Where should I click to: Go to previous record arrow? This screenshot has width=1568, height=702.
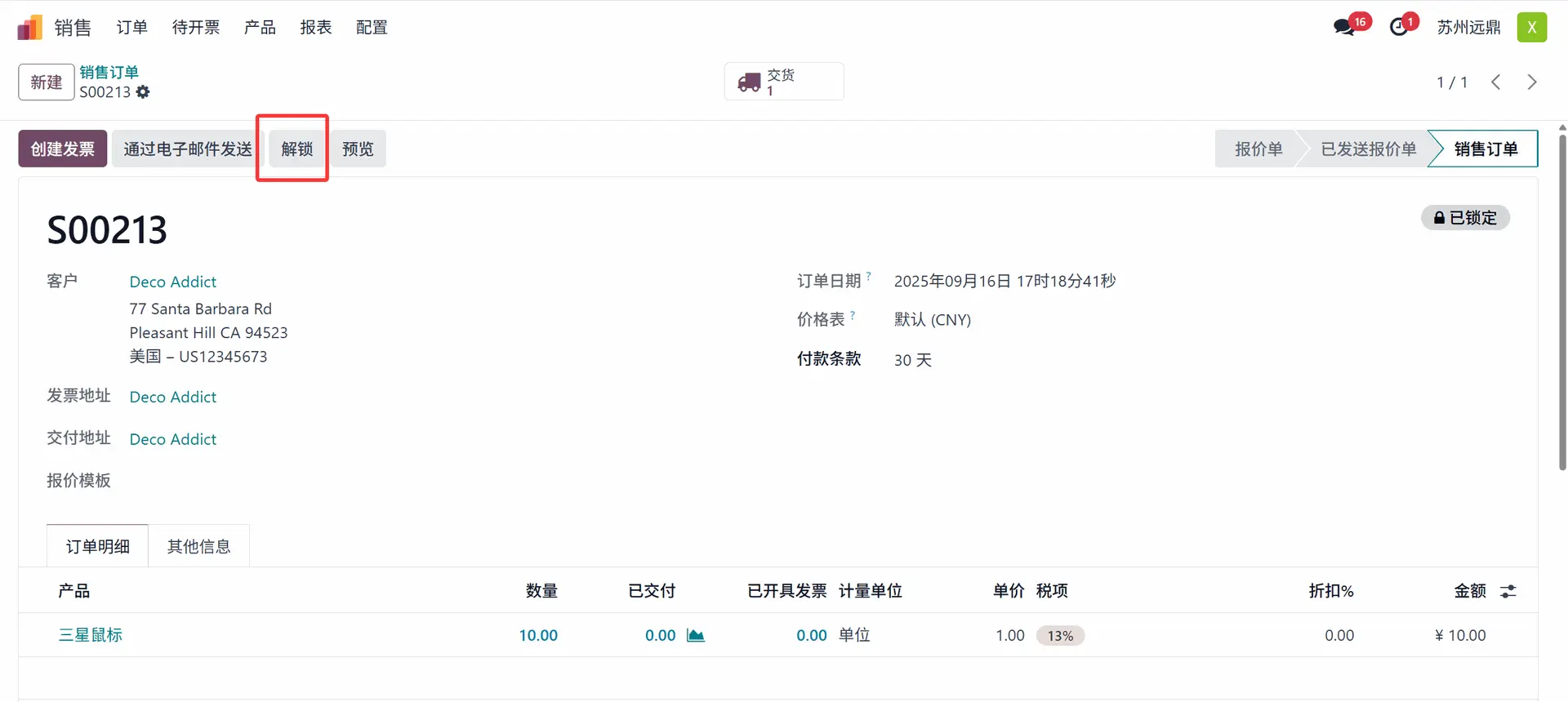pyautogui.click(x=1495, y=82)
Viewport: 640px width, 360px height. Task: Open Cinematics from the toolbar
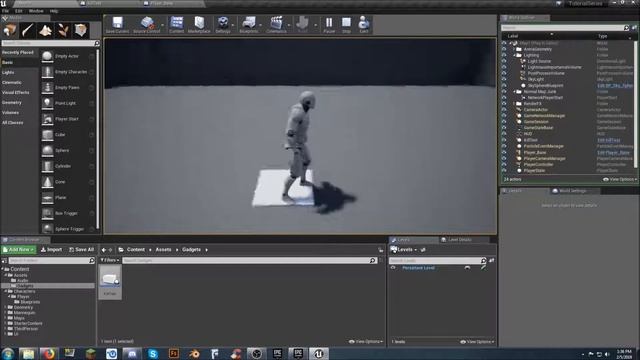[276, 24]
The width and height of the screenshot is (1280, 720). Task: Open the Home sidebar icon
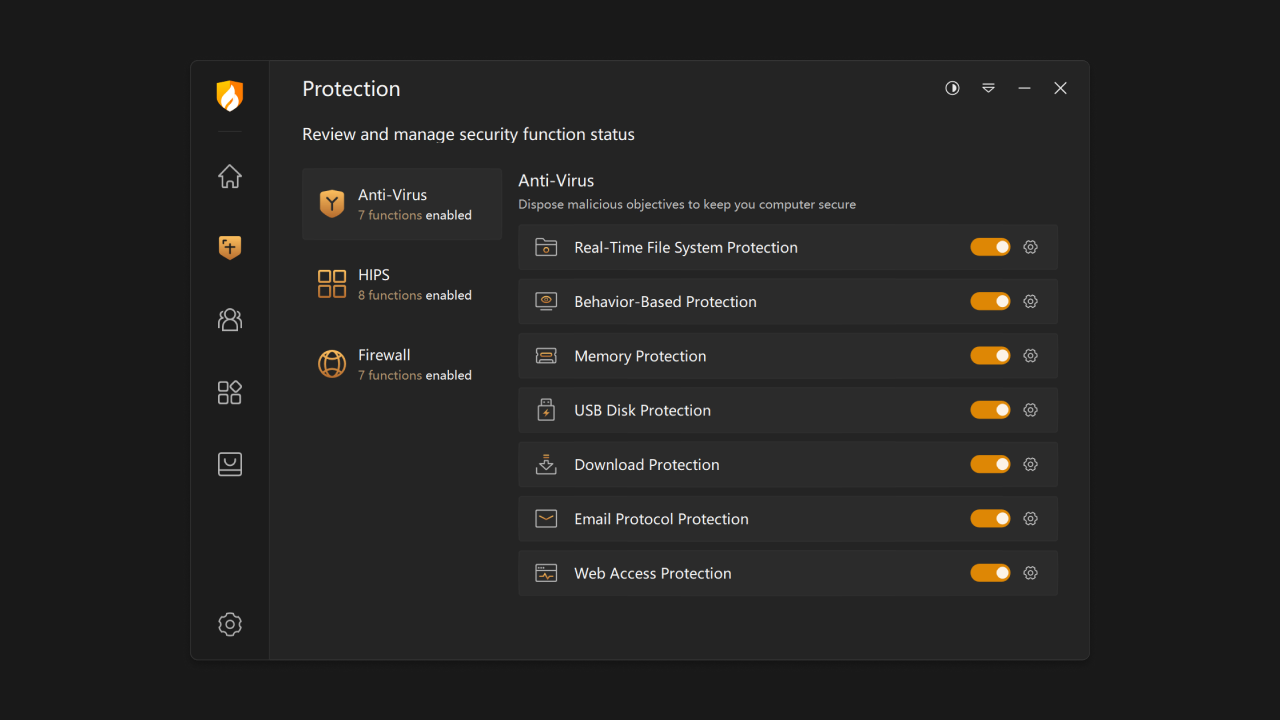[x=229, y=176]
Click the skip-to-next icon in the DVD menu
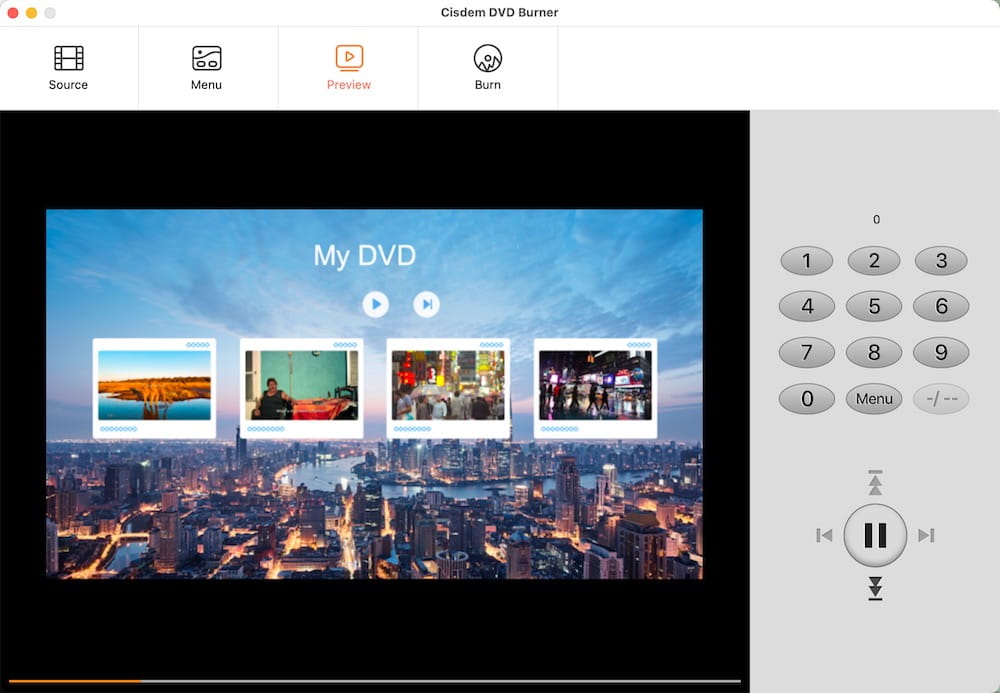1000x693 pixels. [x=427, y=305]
_ _ _
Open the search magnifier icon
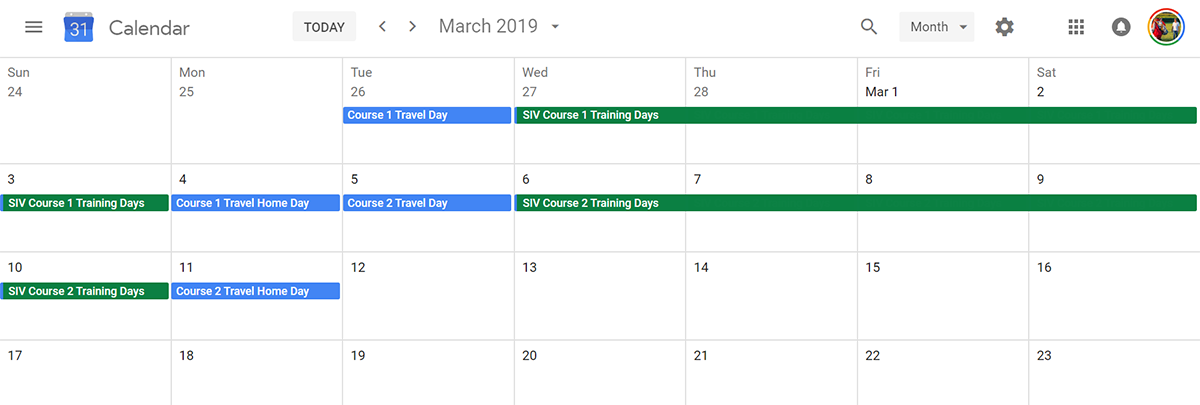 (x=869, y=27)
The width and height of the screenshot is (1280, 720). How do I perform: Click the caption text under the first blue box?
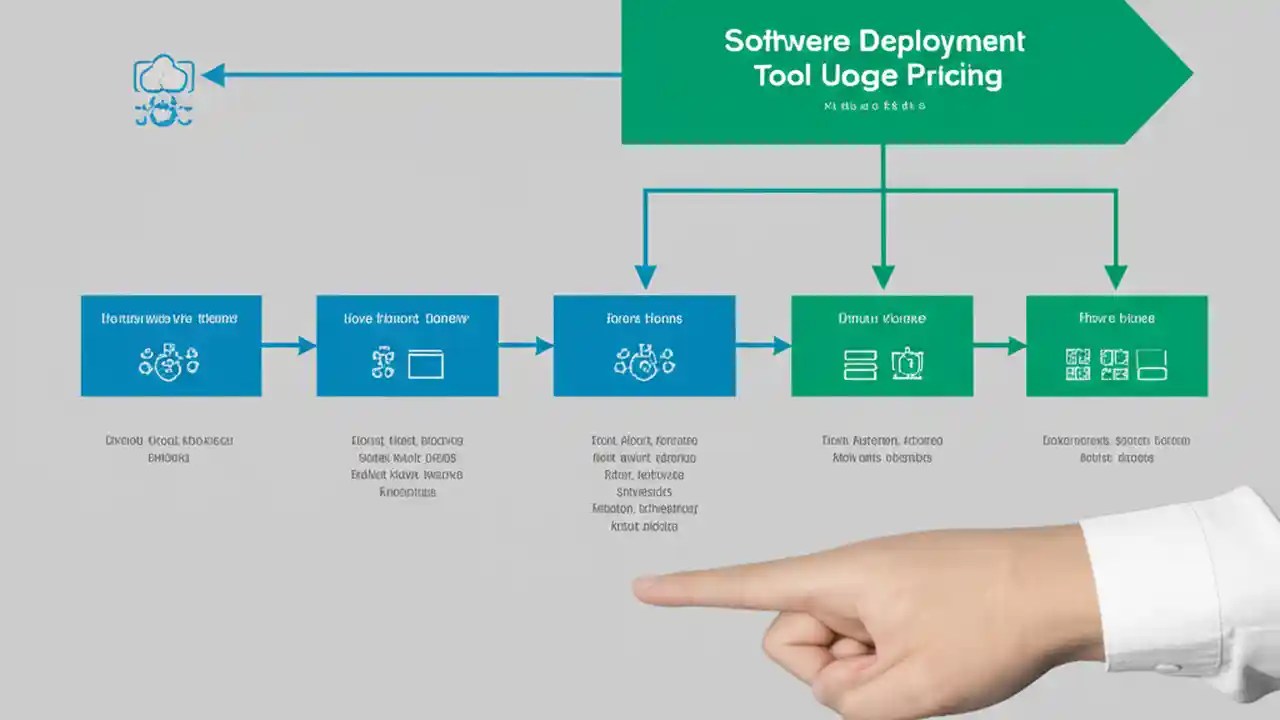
_ _ _
(Task item)
Extract the part of the records that opens with the line containing "Open the search magnifier icon" and closes with the line containing "The width and height of the screenshot is (1280, 720). How". Take only those lines, exactly, and no pictures.

(Task response)
Open the search magnifier icon
 (x=869, y=27)
The width and height of the screenshot is (1280, 720). How do I perform: Click the caption text under the first blue box?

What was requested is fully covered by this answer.